Mobile devices, student tech teams and blended learning have education leaders excited this school year.

by / November 5, 2013

AMERICAN CANYON, Calif. — Along with mobile device initiatives, school leaders hope that student tech teams and blended learning will help their students succeed.

"I'm excited of the possibilities of differentiating instruction using 1-1 devices," said Jason Horsman, director of instructional technology for Central Unified School District in Fresno, Calif. "Each student could be at a different page at a different level.

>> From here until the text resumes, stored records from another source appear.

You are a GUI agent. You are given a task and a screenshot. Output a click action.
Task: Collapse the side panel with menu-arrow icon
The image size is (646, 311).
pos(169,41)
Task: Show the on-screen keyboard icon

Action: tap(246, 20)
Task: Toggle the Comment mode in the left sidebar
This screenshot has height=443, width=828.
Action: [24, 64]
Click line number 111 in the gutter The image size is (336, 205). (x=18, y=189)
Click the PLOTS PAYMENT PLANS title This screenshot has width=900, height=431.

Differentiated instruction's been around for forever, but the ability to actually do it has been the hardest thing."

"I'm going to implement a ninth grade in the New Tech model, which will have a 1-1 technology to student ratio," said Tim Heck, principal of Sullivan Middle School and Bonsall New Tech High School, a new school that will open in 2014. "And I'm really excited about it because it's going to be a phenomenal opportunity for our community, but also for the students. I mean, we are going to produce students that are college and career ready unlike we've ever been able to do before."

A mobile device for every student is just one technology initiative that school district leaders are excited about this year. And they hope that these types of initiatives will help students succeed, both now and in the future.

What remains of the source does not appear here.